→ GIVEN PROBLEM:
Recast everything in the material below, from the line containing "Openingstijden (261, 503)" down to the line containing "[Bekijk product] (72, 1072)", as a JSON list of strings with one string per line. Leave out any blank lines.
=======
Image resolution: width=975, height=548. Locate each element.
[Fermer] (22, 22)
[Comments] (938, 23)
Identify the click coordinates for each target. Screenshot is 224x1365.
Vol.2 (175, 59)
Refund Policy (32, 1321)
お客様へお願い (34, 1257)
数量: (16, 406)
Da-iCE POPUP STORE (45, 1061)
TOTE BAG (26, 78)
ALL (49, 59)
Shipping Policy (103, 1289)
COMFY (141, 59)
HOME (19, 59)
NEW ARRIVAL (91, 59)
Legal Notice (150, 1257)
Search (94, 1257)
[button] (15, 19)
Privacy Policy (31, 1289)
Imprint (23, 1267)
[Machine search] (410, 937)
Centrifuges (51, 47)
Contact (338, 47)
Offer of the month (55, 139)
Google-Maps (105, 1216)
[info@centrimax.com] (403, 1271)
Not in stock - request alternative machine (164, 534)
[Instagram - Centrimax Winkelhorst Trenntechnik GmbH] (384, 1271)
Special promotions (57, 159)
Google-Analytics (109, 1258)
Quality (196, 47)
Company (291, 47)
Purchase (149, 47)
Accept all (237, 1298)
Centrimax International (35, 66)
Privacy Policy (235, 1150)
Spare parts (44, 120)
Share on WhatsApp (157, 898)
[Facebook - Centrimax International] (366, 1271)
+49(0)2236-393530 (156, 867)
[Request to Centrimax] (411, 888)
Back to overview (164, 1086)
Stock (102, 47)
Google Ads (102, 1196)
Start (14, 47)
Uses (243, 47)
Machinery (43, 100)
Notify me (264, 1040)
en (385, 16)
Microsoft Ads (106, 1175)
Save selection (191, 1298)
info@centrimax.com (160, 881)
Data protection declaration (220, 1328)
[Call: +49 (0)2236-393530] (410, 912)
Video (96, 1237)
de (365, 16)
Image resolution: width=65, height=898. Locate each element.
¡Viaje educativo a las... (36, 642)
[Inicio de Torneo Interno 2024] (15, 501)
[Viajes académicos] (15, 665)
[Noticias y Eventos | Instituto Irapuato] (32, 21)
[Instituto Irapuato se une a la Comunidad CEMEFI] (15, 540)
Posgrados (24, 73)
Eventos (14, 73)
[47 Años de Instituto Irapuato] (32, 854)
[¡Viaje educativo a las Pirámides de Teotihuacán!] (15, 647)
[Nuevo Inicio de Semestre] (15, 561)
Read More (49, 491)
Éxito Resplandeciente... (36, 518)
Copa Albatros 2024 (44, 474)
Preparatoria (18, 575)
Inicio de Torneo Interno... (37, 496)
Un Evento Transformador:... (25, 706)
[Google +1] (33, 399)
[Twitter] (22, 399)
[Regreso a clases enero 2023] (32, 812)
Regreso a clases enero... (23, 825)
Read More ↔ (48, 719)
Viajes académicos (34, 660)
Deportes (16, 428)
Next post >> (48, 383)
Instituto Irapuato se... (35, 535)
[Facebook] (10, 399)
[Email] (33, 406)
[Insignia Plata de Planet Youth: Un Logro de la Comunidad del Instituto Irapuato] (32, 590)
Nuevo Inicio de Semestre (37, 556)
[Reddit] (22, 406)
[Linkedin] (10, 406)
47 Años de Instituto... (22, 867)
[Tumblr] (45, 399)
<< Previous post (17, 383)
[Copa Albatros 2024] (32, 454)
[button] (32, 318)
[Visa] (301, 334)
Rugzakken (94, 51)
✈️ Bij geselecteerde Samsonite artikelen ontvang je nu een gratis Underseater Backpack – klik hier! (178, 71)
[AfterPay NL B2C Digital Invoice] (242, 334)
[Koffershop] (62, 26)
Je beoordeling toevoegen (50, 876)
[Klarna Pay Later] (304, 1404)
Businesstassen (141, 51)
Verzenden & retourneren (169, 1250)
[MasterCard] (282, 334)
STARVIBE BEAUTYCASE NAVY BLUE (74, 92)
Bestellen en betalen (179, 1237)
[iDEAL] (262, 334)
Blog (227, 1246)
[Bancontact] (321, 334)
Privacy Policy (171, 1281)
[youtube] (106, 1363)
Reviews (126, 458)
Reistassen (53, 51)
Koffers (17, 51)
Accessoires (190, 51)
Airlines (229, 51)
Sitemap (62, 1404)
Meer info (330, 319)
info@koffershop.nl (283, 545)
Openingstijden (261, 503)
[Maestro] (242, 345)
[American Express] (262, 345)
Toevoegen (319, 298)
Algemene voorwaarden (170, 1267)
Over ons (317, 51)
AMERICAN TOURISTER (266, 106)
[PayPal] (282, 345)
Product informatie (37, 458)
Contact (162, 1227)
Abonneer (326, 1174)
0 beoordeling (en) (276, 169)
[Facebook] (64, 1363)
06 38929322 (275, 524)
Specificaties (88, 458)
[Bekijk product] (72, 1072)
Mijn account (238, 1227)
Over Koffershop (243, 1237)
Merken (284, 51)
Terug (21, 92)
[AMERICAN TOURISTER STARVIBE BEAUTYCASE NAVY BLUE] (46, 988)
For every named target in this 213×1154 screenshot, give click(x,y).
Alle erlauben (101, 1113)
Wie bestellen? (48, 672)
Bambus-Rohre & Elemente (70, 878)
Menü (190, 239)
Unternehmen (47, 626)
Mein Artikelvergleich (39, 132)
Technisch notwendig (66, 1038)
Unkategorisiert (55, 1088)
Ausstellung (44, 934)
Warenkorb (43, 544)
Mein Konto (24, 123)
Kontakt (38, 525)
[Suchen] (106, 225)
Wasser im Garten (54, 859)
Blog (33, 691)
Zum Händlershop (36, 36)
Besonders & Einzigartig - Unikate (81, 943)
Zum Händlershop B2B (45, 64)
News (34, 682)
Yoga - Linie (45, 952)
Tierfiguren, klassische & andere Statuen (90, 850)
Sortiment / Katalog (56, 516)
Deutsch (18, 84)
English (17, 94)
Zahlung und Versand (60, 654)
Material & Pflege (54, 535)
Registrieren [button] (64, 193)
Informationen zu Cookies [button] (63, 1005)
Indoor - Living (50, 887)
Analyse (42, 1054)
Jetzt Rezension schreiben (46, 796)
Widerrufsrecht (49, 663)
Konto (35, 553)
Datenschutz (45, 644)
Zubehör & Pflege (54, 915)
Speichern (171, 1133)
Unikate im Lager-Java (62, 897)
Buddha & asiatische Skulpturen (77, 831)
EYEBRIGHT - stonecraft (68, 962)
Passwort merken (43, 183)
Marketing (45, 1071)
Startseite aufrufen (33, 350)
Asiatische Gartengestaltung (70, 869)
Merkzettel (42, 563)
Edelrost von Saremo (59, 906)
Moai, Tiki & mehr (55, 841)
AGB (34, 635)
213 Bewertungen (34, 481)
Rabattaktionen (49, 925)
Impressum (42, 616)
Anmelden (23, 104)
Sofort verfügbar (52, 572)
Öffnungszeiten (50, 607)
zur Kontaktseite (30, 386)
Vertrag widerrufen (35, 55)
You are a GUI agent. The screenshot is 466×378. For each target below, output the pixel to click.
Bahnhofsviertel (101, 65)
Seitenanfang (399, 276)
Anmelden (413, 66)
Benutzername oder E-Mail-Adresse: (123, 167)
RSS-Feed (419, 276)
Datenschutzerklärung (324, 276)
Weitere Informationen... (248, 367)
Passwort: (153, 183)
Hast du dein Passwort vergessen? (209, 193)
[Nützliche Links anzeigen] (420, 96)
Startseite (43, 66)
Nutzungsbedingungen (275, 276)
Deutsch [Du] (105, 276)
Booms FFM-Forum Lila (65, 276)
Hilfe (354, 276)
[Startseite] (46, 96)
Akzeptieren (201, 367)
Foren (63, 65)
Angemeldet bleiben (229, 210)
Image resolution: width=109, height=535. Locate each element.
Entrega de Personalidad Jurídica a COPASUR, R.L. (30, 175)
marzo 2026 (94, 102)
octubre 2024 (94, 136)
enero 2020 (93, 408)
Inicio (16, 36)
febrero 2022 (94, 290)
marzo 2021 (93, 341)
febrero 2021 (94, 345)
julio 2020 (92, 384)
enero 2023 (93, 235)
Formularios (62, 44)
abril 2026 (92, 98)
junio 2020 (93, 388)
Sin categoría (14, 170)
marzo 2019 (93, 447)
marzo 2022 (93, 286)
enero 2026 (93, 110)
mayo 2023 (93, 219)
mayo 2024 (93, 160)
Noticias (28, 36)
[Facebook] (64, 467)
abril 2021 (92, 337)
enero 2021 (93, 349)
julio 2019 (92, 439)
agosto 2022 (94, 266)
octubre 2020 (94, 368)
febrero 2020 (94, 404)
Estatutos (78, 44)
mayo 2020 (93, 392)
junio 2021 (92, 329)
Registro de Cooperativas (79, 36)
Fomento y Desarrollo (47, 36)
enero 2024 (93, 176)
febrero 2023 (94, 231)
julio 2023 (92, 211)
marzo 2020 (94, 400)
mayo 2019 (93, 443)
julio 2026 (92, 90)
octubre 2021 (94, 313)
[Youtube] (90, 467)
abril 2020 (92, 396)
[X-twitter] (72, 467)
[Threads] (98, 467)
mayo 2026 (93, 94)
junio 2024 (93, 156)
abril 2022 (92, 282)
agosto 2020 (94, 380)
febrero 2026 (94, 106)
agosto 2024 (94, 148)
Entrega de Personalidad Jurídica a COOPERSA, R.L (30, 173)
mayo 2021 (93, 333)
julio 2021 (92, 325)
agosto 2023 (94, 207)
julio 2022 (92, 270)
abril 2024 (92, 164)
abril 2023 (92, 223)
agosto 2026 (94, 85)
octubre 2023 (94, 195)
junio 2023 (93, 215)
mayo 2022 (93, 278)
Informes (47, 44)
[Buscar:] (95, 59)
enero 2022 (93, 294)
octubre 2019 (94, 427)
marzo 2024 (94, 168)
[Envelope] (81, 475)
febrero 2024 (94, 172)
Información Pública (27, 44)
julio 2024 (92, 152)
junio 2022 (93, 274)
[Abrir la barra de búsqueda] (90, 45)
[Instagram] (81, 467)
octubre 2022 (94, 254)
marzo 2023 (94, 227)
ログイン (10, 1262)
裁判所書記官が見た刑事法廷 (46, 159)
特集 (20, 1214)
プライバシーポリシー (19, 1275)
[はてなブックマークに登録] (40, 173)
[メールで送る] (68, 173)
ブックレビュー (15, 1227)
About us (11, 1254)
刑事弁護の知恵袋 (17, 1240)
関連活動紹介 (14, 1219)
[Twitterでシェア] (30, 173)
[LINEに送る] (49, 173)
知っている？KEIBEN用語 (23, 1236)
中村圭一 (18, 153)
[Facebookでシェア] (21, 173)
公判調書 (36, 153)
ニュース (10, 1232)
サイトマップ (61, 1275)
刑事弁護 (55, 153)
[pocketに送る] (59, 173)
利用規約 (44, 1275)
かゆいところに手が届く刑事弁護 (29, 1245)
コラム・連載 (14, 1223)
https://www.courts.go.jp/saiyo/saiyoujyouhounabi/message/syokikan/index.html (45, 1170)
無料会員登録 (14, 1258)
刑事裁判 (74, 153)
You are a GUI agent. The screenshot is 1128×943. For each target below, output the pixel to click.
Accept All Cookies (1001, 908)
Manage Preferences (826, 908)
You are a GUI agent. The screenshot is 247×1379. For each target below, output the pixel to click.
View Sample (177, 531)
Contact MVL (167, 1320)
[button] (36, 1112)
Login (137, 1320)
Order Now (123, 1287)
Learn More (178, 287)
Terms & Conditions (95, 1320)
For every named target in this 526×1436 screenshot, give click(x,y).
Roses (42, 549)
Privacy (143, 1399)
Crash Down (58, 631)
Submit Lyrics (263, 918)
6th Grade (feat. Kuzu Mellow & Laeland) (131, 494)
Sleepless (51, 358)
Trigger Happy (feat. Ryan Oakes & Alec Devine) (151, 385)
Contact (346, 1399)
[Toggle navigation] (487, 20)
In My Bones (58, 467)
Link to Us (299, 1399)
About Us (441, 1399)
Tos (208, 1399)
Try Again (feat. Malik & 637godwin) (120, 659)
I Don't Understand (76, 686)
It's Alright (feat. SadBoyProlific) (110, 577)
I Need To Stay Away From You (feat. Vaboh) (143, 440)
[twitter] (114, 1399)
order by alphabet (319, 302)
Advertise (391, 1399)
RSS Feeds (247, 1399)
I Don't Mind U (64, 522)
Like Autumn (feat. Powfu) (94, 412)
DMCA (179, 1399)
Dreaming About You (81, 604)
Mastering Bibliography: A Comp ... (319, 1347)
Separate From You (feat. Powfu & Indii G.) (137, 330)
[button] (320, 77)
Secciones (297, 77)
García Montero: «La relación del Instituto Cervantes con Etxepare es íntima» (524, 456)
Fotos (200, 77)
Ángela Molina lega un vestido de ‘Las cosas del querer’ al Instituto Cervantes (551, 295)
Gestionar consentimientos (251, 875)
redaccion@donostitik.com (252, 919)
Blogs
=======
→ SOLUTION TO THE PROBLEM:
[
  "Openingstijden (261, 503)",
  "[Maestro] (242, 345)",
  "[American Express] (262, 345)",
  "Toevoegen (319, 298)",
  "Algemene voorwaarden (170, 1267)",
  "Over ons (317, 51)",
  "AMERICAN TOURISTER (266, 106)",
  "[PayPal] (282, 345)",
  "Product informatie (37, 458)",
  "Contact (162, 1227)",
  "Abonneer (326, 1174)",
  "0 beoordeling (en) (276, 169)",
  "[Facebook] (64, 1363)",
  "06 38929322 (275, 524)",
  "Specificaties (88, 458)",
  "[Bekijk product] (72, 1072)"
]